La scène underground au Japon et aux USA, au service d'une circulation transnationale qui l'alimente et la fait vivre.

* Cette recension est la traduction, par Arthur Perini, d'un texte de Nana Kaneko initialement publié sur le site de la revue Ethnomusicology Review.

 

Lorsque l’on évalue les sujets pouvant potentiellement constituer une étude en ethnomusicologie, la Noise n’est sans doute pas l’un des premiers genres musicaux à nous venir à l’esprit. La Noise semble obscure, difficile d’accès, voire à certains moments, insupportable à écouter. Qu’est-ce que cet étrange mélange de feedback, de distorsion et d’autres effets musico-acoustiques peut-il bien nous dire à propos des relations entre cultures musicales et identité nationale ? . Au travers de ce livre, la musique Noise y est traitée comme un nom propre par différents acteurs. Elle sert à désigner la grappe de sonorités particulières, de lieux, d’événements et de personnes que l’auteur a rencontré durant cette enquête au long cours, établie selon un protocole multi-situé d’enquête de terrain entre 1998 et 2008, qui pour chaque occasion lui demandèrent d’en « reconnaître la présence culturelle » (p.5). 

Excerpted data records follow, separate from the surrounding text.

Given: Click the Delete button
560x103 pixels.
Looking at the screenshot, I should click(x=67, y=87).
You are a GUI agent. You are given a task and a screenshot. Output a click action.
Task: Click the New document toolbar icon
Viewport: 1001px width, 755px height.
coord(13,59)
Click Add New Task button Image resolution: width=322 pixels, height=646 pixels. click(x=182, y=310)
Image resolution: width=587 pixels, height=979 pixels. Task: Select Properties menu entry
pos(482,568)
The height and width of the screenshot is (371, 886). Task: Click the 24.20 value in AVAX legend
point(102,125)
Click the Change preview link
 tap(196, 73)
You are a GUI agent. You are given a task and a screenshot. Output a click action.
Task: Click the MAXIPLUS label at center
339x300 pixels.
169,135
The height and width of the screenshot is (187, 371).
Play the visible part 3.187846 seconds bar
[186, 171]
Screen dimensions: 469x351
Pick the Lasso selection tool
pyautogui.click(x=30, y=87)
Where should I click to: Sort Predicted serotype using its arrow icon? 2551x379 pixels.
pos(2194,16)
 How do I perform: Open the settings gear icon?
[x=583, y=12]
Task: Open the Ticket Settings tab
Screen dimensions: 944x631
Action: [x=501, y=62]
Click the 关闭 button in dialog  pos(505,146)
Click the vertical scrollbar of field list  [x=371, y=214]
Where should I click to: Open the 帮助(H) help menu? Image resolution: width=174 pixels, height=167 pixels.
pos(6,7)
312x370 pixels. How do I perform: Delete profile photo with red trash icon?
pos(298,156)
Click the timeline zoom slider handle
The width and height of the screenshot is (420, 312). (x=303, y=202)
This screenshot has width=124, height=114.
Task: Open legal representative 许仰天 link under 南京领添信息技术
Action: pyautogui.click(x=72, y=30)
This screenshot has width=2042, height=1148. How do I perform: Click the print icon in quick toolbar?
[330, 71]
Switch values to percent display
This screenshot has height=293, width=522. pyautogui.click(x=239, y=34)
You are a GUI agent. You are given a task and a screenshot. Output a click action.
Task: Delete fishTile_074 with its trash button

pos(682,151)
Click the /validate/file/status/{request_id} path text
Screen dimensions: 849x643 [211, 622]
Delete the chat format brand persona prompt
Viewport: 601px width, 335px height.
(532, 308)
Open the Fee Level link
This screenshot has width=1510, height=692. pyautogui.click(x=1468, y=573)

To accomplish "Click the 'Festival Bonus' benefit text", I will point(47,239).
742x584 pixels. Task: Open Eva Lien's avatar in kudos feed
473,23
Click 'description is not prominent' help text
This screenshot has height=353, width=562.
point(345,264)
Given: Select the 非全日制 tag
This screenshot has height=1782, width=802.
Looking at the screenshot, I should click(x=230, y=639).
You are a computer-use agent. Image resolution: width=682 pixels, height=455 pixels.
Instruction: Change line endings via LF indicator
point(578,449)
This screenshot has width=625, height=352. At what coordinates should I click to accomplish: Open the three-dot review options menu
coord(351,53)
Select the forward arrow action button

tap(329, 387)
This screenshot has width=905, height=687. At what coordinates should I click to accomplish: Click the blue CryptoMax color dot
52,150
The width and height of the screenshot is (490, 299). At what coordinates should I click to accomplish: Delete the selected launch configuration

L’un des sujets d’enquête les plus riche du livre de D. Novak trouve sa source dans une interrogation sur l’ancrage effectivement japonais du phénomène de la Japanoise (terme apparu dans la région nord-américaine dans la décennie 1990 généralisant sous une même étiquette nominale les productions de différents groupes japonais de Noise). Pour comprendre ce phénomène, il faut le replacer dans le réseau de media undergrounds de la Noise nord-américaine qui distinguera conceptuellement ce courant musical des représentations dominantes sur le « Japon branché » : les produits de la J-pop, de l’animation cinématographique, l’hyper-présence et le sur-développement des technologies dans la culture nippone, la plastique « mignonne » des canons de beauté féminine ou le fétichisme sexuel. Cette plateforme nord-américaine de la Noise japonaise créera une vision de cette scène artistique étrangère basée sur la croyance en son caractère à la fois meilleure, plus populaire et mieux définie en tant que genre musical que la leur. D. Novak présente ainsi l’idée que la Japanoise ne peut être considérée comme une entité produite depuis un seul ancrage local ou comme le simple résultat d’une mésappropriation de la part de communautés étrangères, mais plutôt que ce symbole illustre « l’intrication d’une relation historique d’avec les États-Unis, par laquelle la Japon a été construit comme l’antithèse de la modernité occidentale » (p.24). Il défend ainsi l’hypothèse que la Japanoise est intimement liée aux médiations et représentations culturelles de l’Occident sur le processus global de modernisation du Japon depuis sa résurrection économique d’après-guerre et que celles-ci se réalisèrent dans un contexte d’échange et de retours communicationnels entre le Japon et l’Amérique du Nord. 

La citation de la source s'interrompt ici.